(Item-finding entries)

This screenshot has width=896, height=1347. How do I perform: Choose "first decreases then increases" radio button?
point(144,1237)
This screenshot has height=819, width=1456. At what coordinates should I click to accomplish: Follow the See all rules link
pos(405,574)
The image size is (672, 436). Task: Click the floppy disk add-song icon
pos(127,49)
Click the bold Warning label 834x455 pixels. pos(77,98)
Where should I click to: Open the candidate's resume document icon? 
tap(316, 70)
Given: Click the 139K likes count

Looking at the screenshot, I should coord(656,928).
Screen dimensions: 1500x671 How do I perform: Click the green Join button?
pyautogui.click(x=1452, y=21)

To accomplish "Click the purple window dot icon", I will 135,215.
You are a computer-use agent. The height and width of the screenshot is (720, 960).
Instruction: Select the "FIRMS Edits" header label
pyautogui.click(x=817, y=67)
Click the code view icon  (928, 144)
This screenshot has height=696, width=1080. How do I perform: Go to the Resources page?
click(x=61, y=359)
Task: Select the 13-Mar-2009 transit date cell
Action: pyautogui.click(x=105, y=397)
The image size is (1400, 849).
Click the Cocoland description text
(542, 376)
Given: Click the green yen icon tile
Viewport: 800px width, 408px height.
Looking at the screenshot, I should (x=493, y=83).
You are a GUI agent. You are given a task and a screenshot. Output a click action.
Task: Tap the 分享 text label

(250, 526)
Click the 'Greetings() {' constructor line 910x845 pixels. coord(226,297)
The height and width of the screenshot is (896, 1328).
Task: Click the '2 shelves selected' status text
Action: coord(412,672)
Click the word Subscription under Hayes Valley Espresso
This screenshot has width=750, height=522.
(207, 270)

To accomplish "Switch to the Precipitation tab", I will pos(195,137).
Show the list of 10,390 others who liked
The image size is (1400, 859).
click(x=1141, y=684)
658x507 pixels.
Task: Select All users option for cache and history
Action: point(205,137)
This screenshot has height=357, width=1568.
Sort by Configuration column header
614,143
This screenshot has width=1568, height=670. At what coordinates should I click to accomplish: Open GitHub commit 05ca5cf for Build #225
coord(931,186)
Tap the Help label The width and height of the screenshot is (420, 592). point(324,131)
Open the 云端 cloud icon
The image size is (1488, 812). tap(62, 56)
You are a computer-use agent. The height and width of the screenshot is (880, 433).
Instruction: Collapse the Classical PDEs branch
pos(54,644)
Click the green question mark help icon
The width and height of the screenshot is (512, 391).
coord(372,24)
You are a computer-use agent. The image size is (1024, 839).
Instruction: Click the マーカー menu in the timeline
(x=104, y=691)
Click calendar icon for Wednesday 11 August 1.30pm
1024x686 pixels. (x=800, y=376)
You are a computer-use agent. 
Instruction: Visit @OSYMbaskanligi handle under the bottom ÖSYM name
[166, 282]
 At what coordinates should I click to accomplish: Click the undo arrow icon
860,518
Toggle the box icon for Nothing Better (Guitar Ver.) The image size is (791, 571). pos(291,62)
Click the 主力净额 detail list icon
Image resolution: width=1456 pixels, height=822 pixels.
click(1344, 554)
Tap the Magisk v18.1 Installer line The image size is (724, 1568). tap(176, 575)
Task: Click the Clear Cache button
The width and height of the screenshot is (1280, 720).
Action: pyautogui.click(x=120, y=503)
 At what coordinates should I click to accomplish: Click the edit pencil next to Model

*AIM*
Rewrite the entries from the line containing "This screenshot has height=819, width=1456." through the line containing "tap(316, 70)", keeping every line, and offset each coordinate in the answers by adding 112.

*EXPECTED ANSWER*
This screenshot has height=819, width=1456. At what coordinates should I click to accomplish: Follow the See all rules link
pos(517,686)
The image size is (672, 436). Task: Click the floppy disk add-song icon
pos(239,161)
Click the bold Warning label 834x455 pixels. pos(189,210)
Where should I click to: Open the candidate's resume document icon? 
tap(428, 182)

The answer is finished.